_Required work_
Lay out the lines from the line with "The image size is (1045, 679)." through the end of the items as a Markdown table, with a Row column for the row number and a Line column for the line itself. Leave out blank lines and the pictures.

_Given data_

◇ ◇ ◇ ◇ ◇

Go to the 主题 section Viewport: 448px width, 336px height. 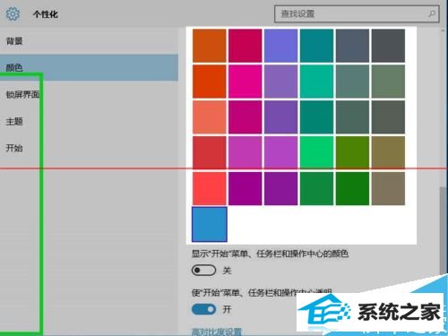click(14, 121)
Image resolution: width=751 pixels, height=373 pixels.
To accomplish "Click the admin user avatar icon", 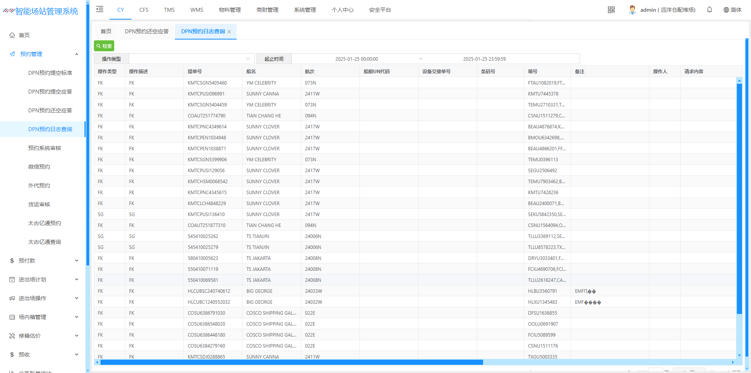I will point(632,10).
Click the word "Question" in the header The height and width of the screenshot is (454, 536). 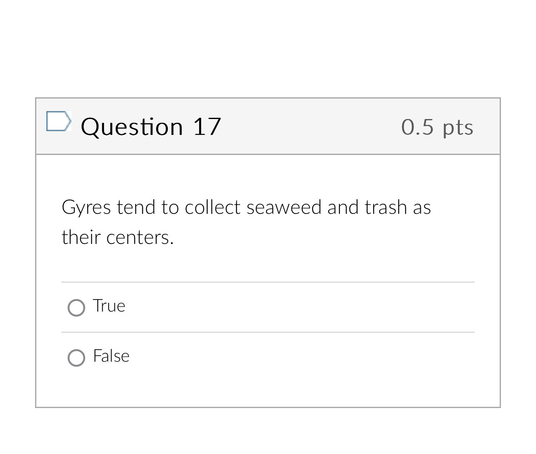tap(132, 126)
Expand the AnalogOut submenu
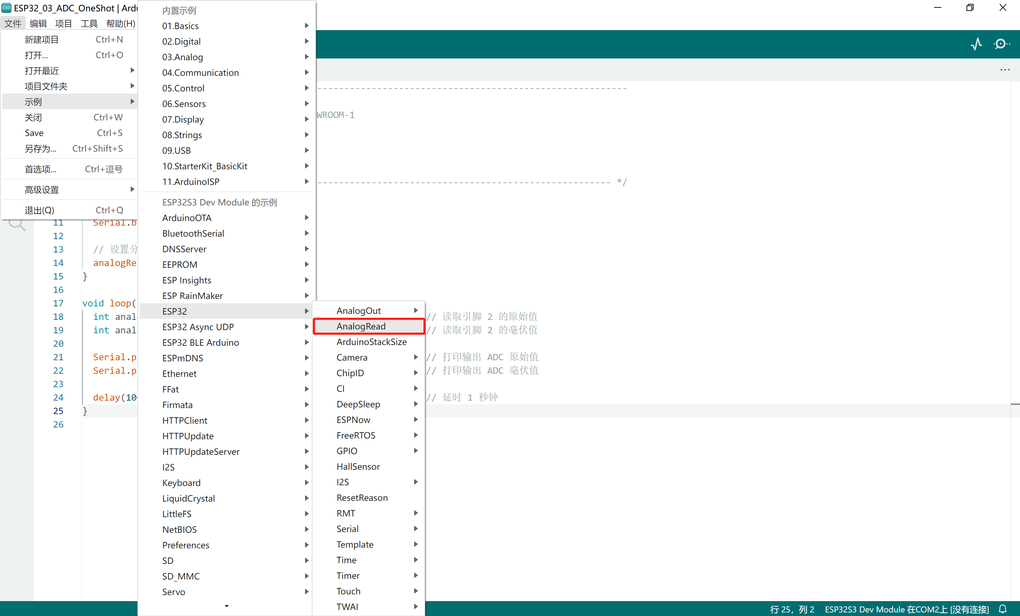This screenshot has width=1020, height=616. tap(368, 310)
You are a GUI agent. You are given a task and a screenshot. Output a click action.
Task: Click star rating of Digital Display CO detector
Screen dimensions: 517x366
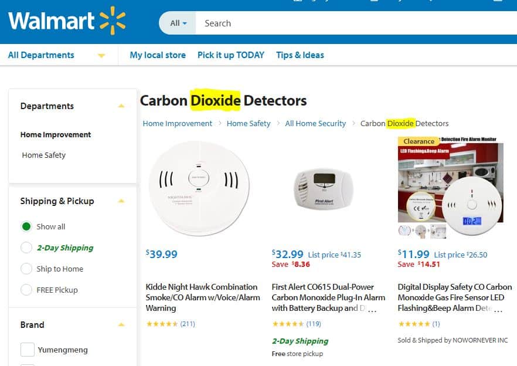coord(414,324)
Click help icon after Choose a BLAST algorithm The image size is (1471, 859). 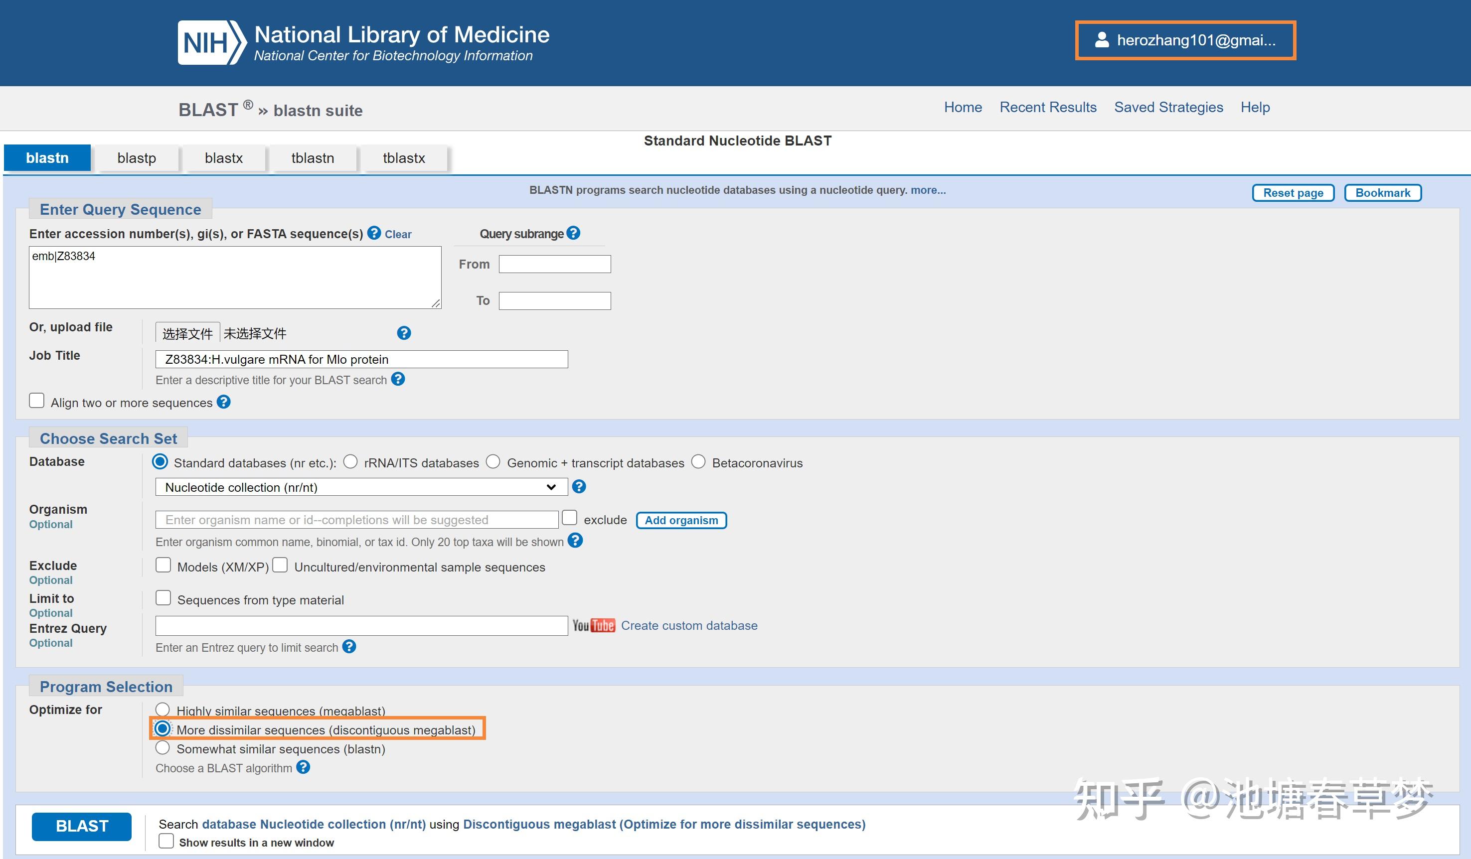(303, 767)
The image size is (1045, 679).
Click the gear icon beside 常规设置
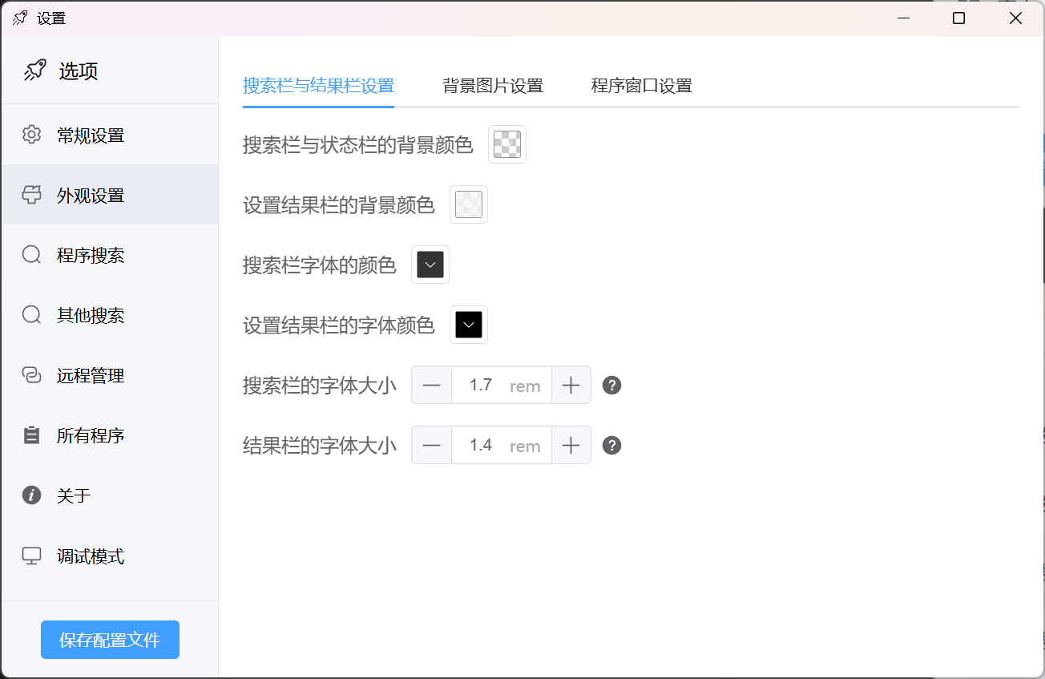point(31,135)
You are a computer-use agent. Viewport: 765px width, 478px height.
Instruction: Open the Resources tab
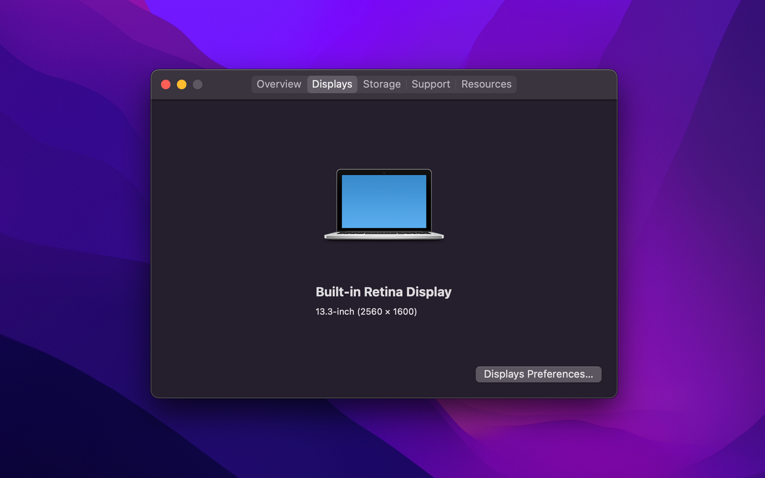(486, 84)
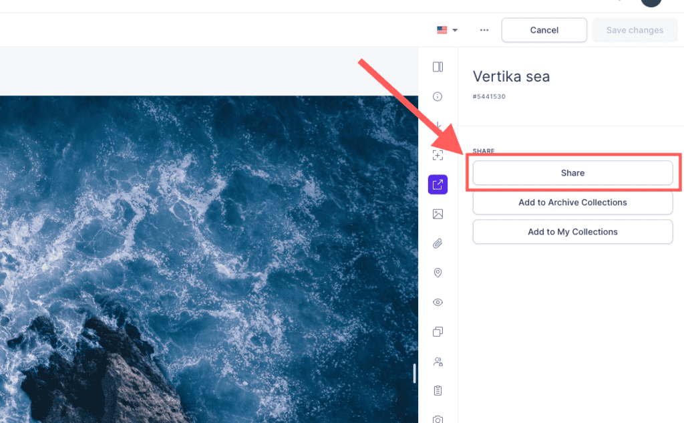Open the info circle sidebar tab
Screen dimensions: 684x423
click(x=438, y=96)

◇ ◇ ◇ ◇ ◇

_Task solution_
| Row | Line |
|---|---|
| 1 | The image size is (1045, 679). |
| 2 | Click the gear icon beside 常规设置 |
| 3 | point(31,135) |
| 4 | You are a computer-use agent. Viewport: 765px width, 478px height. |
| 5 | Instruction: Open the Resources tab |
| 6 | (486, 84) |
| 7 | Open the info circle sidebar tab |
| 8 | Screen dimensions: 684x423 |
| 9 | click(x=438, y=96) |